De Constantin lui-même, qui appartient à cette histoire et qui a déserté Rome, je dirai peu de choses ; je n’aurai à parler que de sa remarquable statue et de son arc de triomphe, monument de transition orné par l’empereur chrétien, qui ne l’était probablement pas beaucoup alors, de bas-reliefs païens empruntés à un monument de Trajan et portant une inscription qui renferme une profession de foi assez ambiguë, dont la partie effacée et récrire l’était probablement encore plus.

Je renvoie aussi à l’histoire de la Rome moderne ce qui se rapporte à l’invasion des barbares ; l’invasion des barbares, comme l’établissement du christianisme, en terminant l’histoire ancienne, commence l’histoire moderne.

 

Avril, 1861, sur la roche Tarpéienne.

 

 

 



[1] La forme des collines de Rome est donnée très exactement dans ces plans, d’après l’excellente carte des environs de Rome, faite par les officiers d’état-major français. Rome se trouve sur cette carte, mais dans de très petites dimensions ; M. Mojon, aide de camp du général de Goyon, a bien voulu, par amitié pour moi, la tracer sur une plus grande échelle.

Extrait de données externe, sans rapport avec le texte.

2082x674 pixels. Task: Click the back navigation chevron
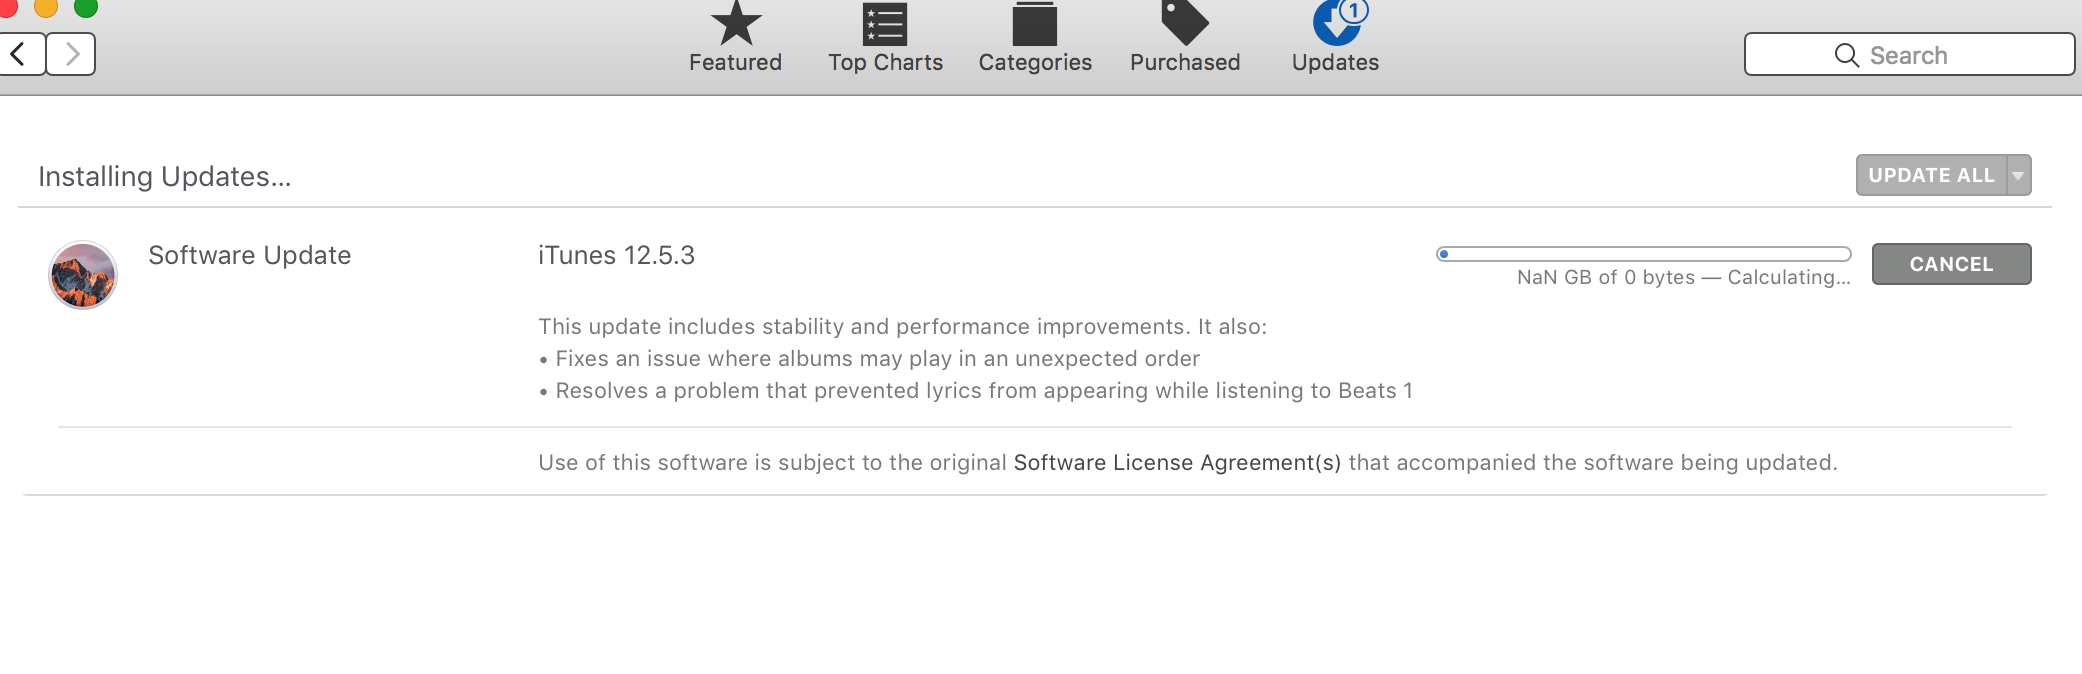tap(22, 54)
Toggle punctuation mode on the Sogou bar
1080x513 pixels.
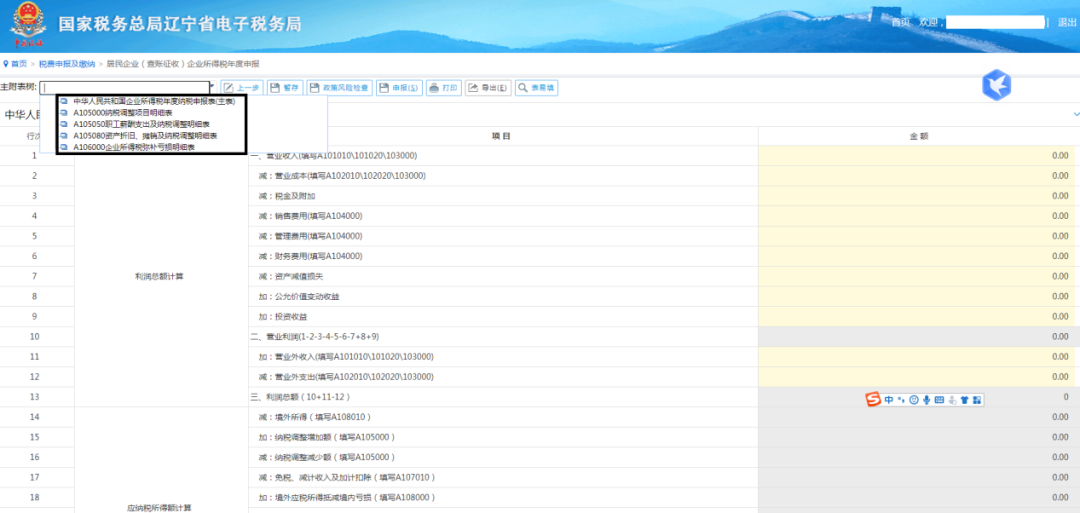coord(901,400)
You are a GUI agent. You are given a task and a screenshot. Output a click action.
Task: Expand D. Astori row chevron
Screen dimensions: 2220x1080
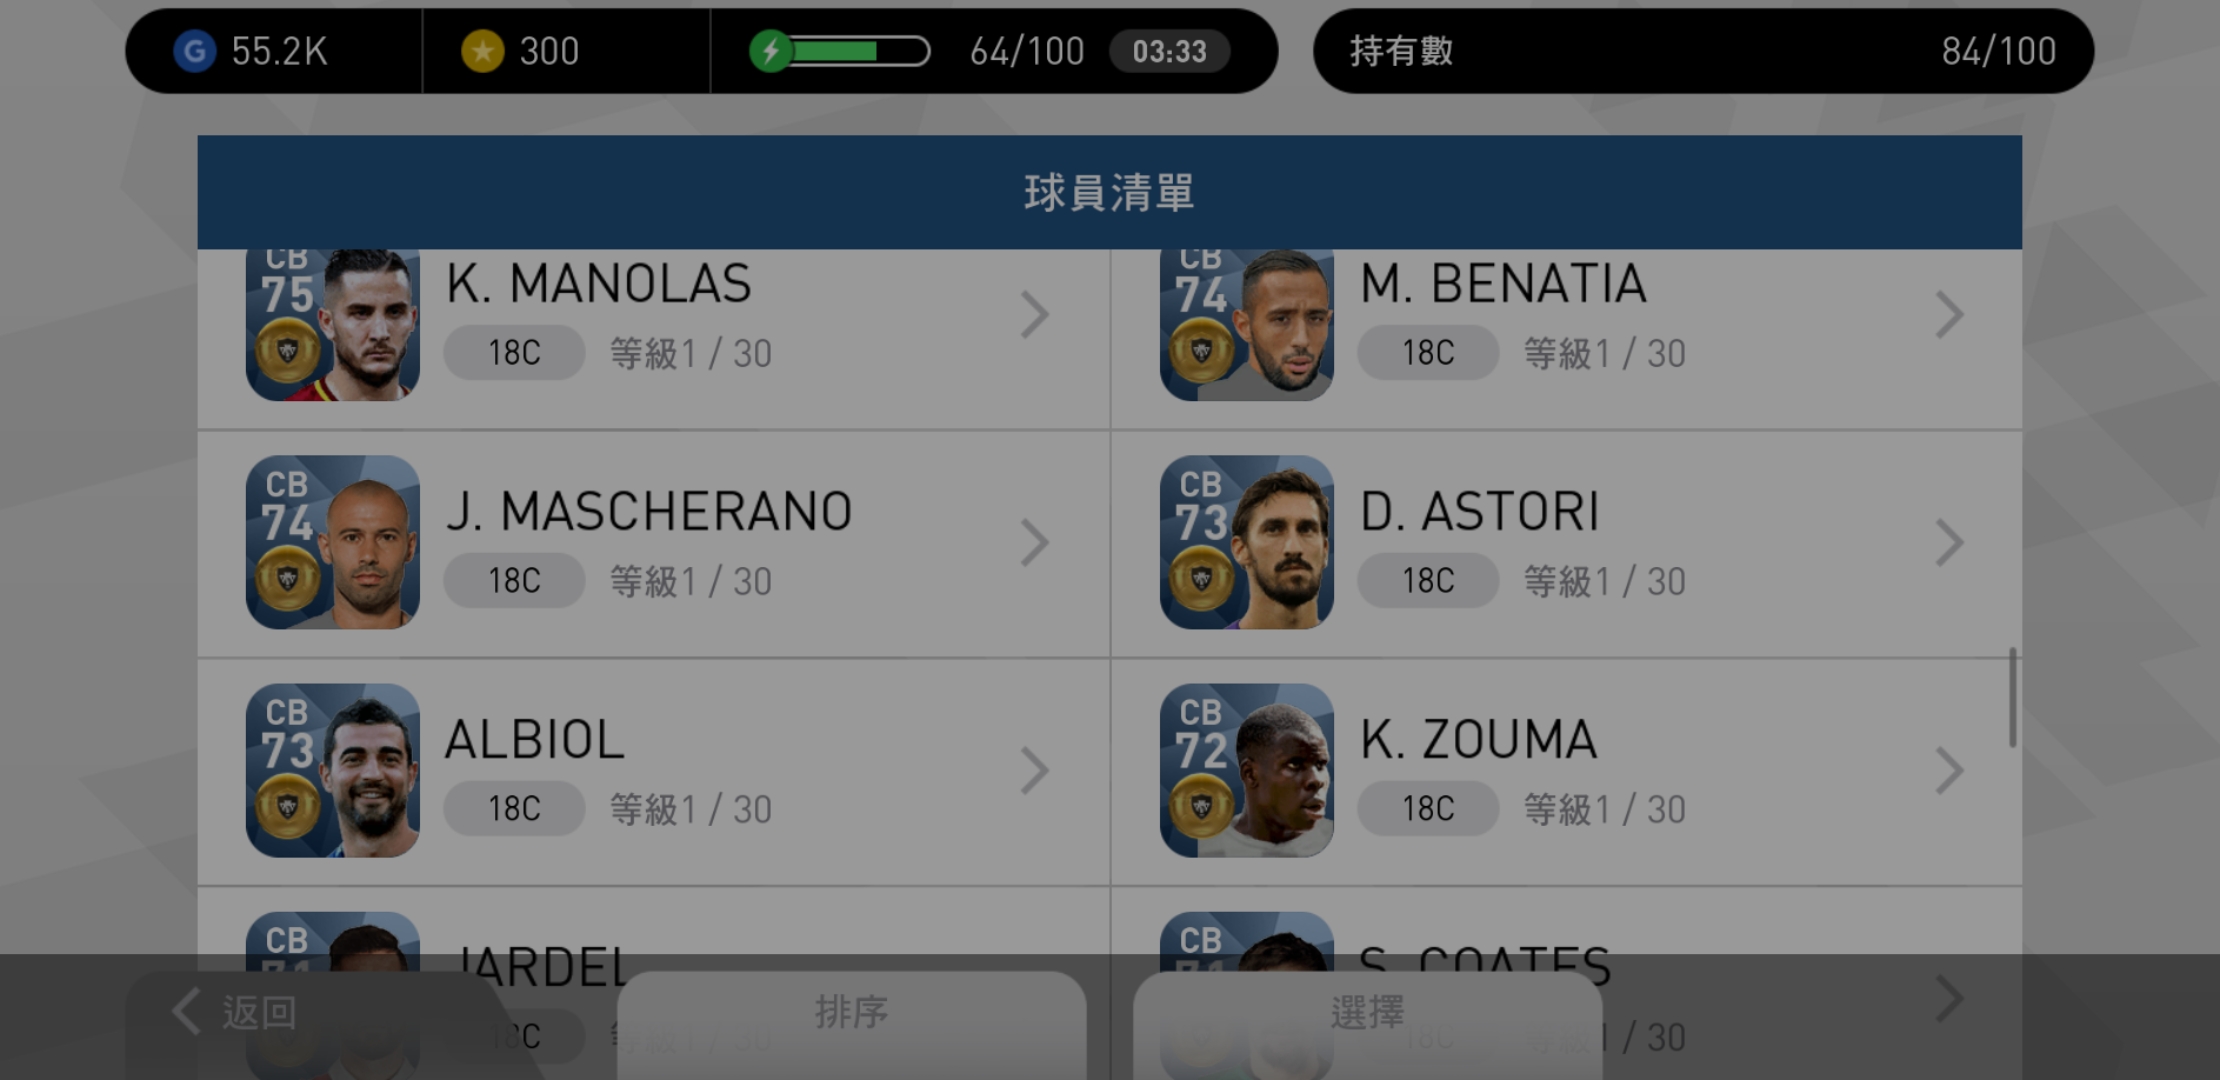coord(1949,543)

[2] Souvent, pour retrouver la trace des antiques populations, je me suis servi de l’indication que me donnait de l’existence d’un vieux culte un temple dont la dédicace était plus nouvelle, parce que les auteurs offrent beaucoup d’exemples d’édifices qu’on dit construits quand ils ne sont que rebâtis, et qu’on dédie à une divinité à laquelle ils étaient antérieurement consacrés. Cette remarque a été faite par Becker.

[3] Libri lintei, Livre des magistrats, table des censeurs.

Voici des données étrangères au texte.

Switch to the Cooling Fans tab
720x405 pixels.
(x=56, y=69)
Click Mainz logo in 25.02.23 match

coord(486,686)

[4] Ce théâtre, placé dans le champ de Mars, à l’est des monuments antérieurement construits, achève de dessiner le sens du mouvement monumental accompli pendant le sixième et le septième siècles, aux environs du cirque Flaminien ; le théâtre de Pompée était à l’extrémité de ce quartier de temples et de portiques. Les monuments d’Agrippa vinrent ensuite et se placèrent dans l’espace qui restait libre au nord.